▶ **Try it**
Exactly the lines from the first line of the records to the line holding "The height and" should be duplicated, and nothing more; pictures stay out.

▶ **Excerpted data**
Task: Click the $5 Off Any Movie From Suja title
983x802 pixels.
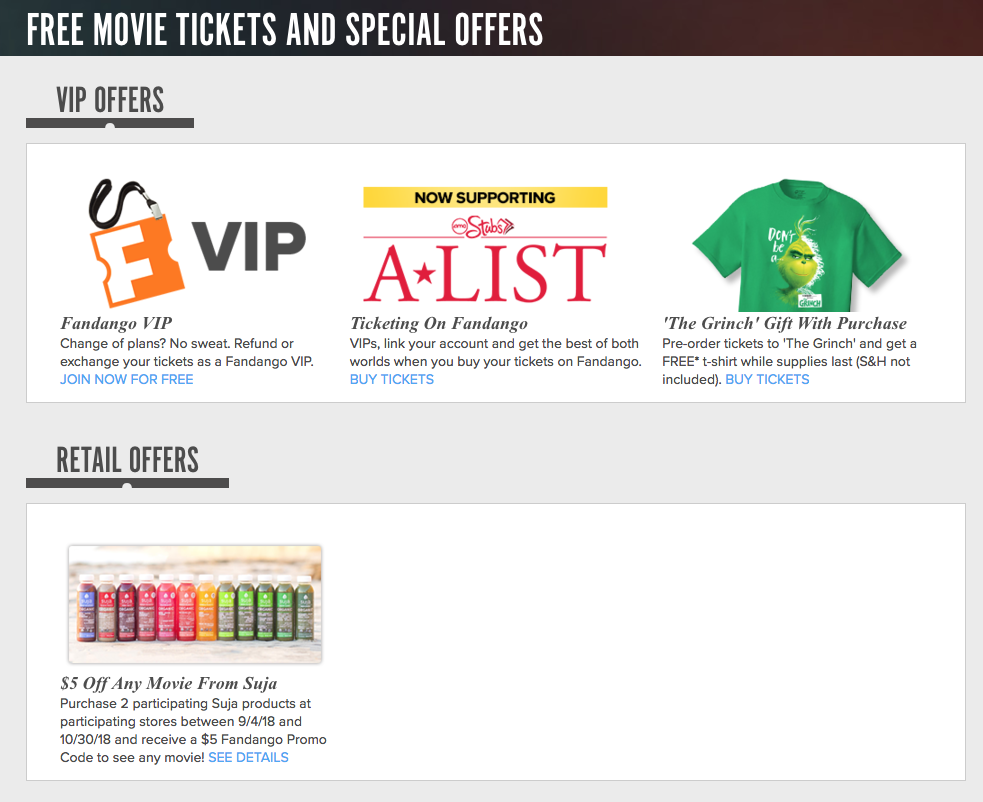Action: 169,683
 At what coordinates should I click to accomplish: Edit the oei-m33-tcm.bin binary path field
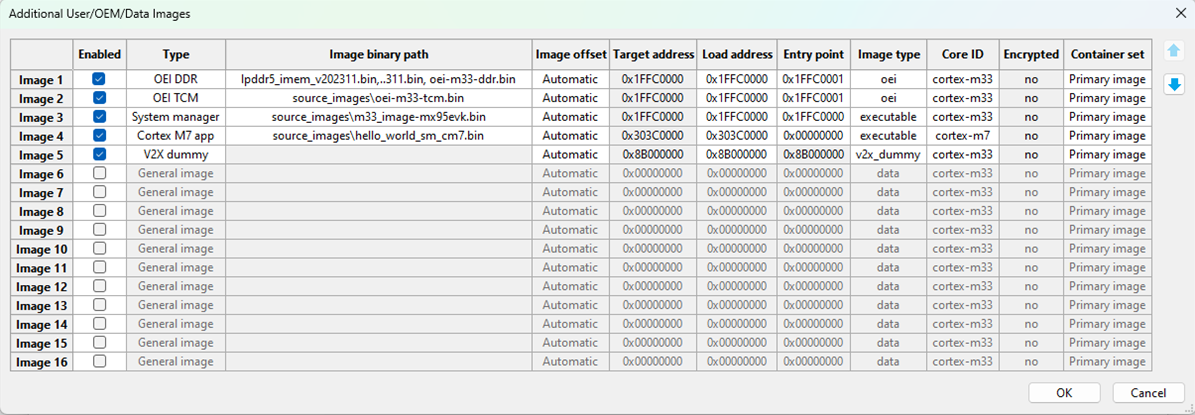pos(379,98)
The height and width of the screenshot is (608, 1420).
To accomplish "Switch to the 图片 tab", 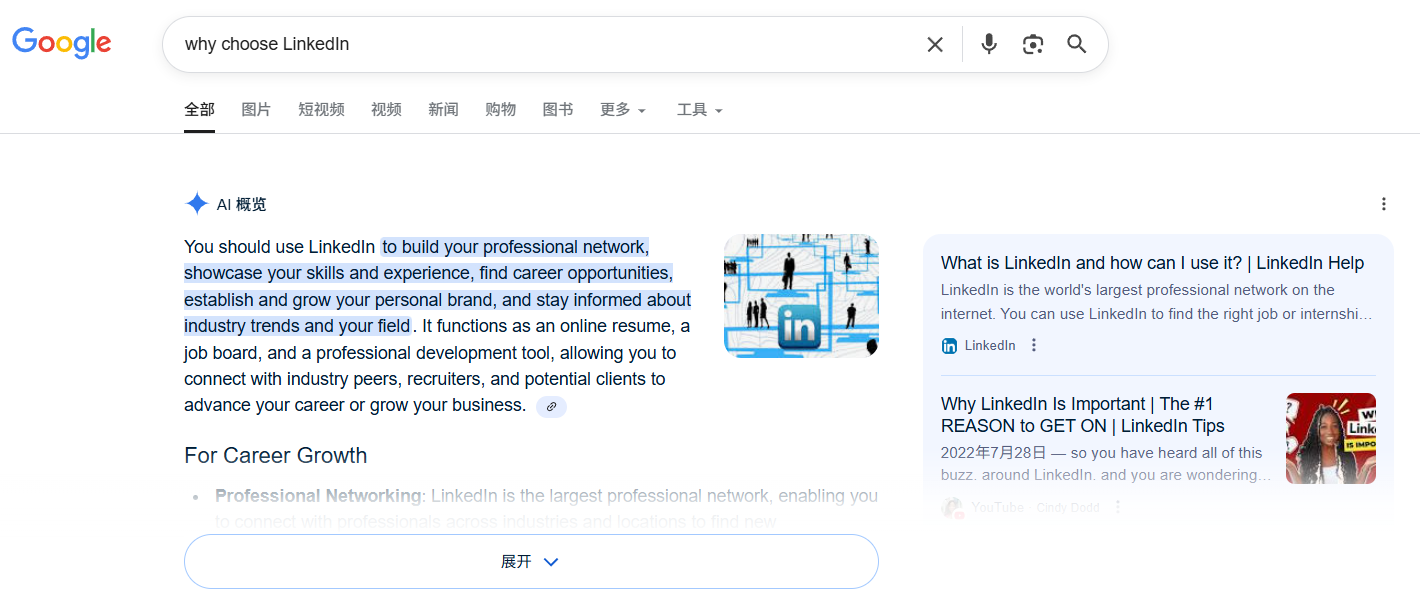I will 256,110.
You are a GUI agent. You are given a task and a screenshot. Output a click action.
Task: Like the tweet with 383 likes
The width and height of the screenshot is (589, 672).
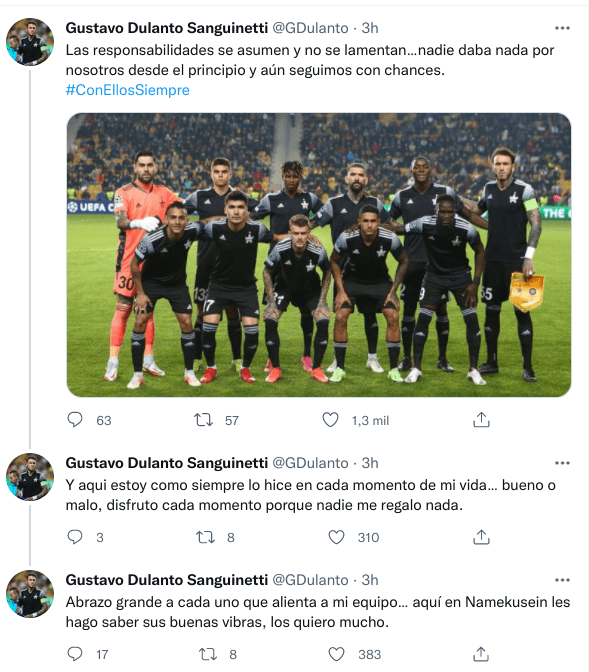336,654
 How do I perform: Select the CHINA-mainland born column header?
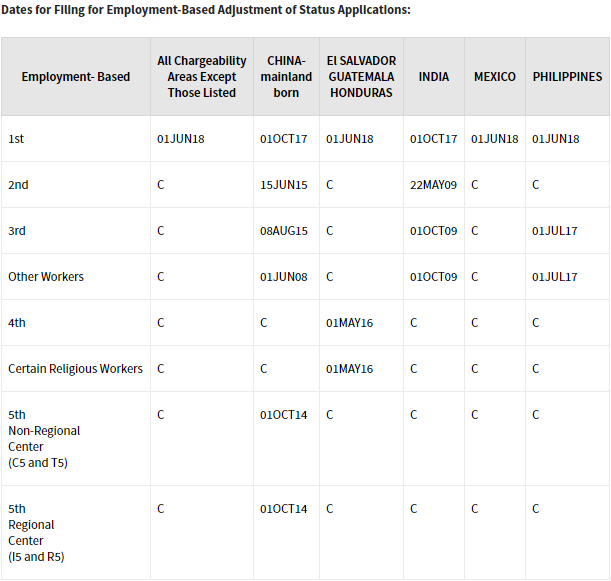(x=286, y=77)
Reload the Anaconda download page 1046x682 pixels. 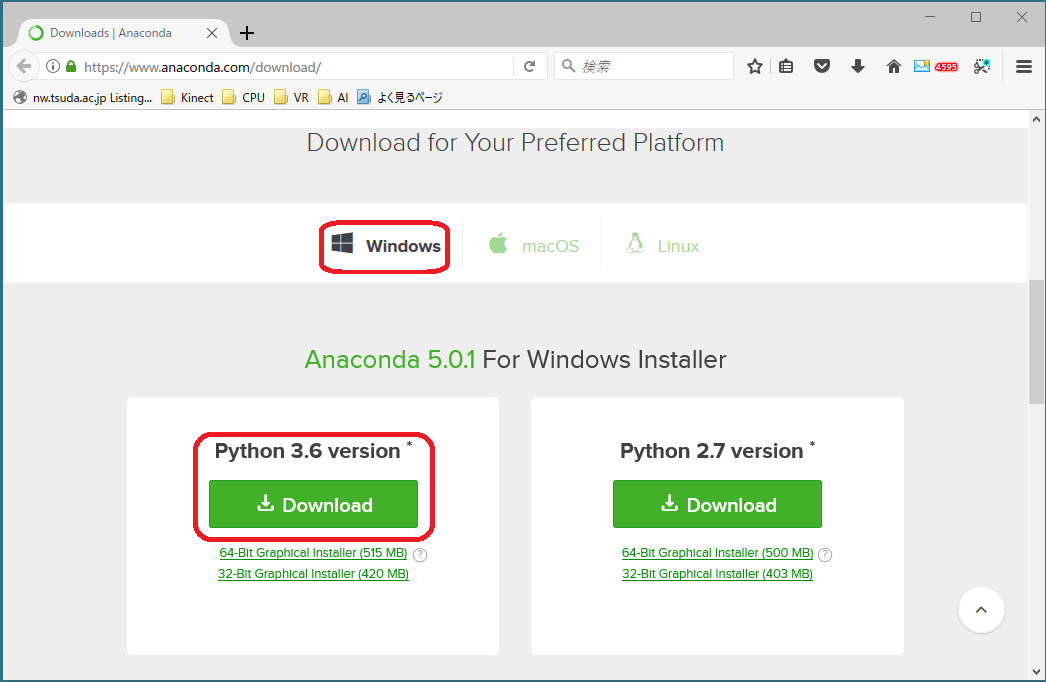tap(529, 67)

▶ **Output of the exercise**
Task: Click the $5 Off Any Movie From Suja title
983x802 pixels.
Action: 169,683
 At what coordinates should I click to accomplish: Edit the oei-m33-tcm.bin binary path field
pos(379,98)
The height and width of the screenshot is (608, 1420).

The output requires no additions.